Kennedy Ashia

Personal information
- Full name: Kennedy Ashia
- Date of birth: 13 December 1993 (age 32)
- Place of birth: Accra, Ghana
- Height: 1.71 m (5 ft 7 in)
- Position: Forward

Senior career*
- Years: Team / Apps / (Gls)
- 2012–2015: Liberty Professionals / 65 / (21)
- 2013: → SK Brann (loan) / 0 / (0)
- 2015–2016: Al-Hilal / 21 / (1)
- 2016–2017: AC Tripoli / 21 / (5)
- 2017–2018: Sidama Coffee / 16
- 2019: Darbandikhan SC
- 2019–2020: Welwalo Adigrat

International career
- 2012–2013: Ghana U20 / 8 / (2)
- Ghana U23 / 3 / (1)
- 2015: Ghana / 2 / (0)

= Kennedy Ashia =

Ghanaian professional footballer

Kennedy Ashia is a Ghanaian professional footballer.

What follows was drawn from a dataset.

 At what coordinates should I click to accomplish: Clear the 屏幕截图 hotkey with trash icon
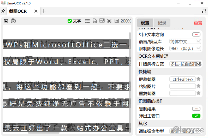[199, 79]
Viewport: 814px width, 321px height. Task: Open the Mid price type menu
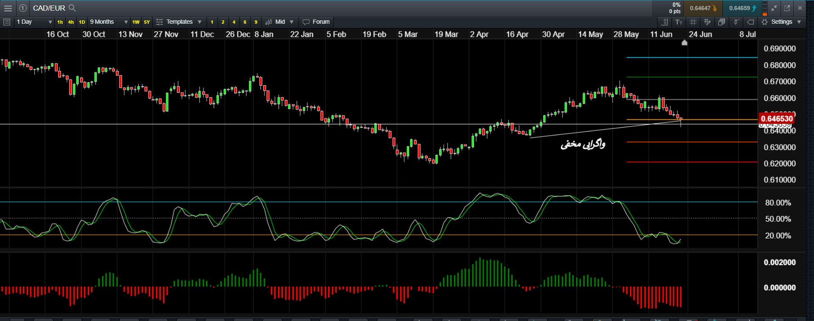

He was part of the Ghana national U-20 team that won silver at the 2013 African Youth Championships and bronze at the 2013 FIFA U-20 Tournament played in Turkey. He plays as an attacking midfielder or second striker.

==Professional career==
Ashia began playing football with Starke F.C. before turning professional with Ghana Premier League side Liberty Professionals F.C. He joined Al-Hilal Club (Omdurman) of the Sudanese Premier League at age 22.

On 24 February 2013 he scored a brace for Liberty Professionals to help secure a draw with the then defending champions Asante Kotoko. After his exploits during the FIFA U-20 Tournament, he earned a loan move to SK Brann in the Norwegian Premier League. When his loan period ended, he returned to his parent club. Kennedy have played important role for Al Hilal and then for AC Tripoli.

On 8 September 2017, Ashia joined Ethiopian club Sidama Coffee. On 10 May 2018 it was then announced, that Ashia had parted ways with the club after 16 appearances. At the end of the month it was rumored, that Ashia had reported the club over a contractual dispute. With just a little over a month left on his contract, Ashia allegedly fell out with his employers after reminding the club of their obligations towards him.

In February 2019, Ashia alongside Richard Mpong joined Iraqi Kurdistan Division 1 League side Darbandikhan Sports Club. In September 2019, Ashia joined Ethiopian club Welwalo Adigrat on a one-year contract. At the end of February 2020, he mutually parted ways with the club after failing to impress the technical handlers of the club.

==International career==

===African Youth Championship===
Ashia was part of the Ghana Under-20 national team during the qualification rounds for the 2013 African U-20 Championship. In 2013, coach Sellas Tetteh called him up, with Liberty Professional teammates Ebenezer Assifuah and Kwame Boahene, for the Ghana Under-20 national team for the 2013 tournament in Algeria.

===FIFA U-20 Championship, Turkey 2013===
Ashia was a member of the Ghana Under-20 national team that took part in the 2013 FIFA U-20 tournament in Turkey.

===2016 African Nations Championship===
Ashia played for Ghana's home-based player's national team in the 2016 African Nations Championship qualifying round as they were eliminated by Côte d'Ivoire 2–2 on aggregate through away goals.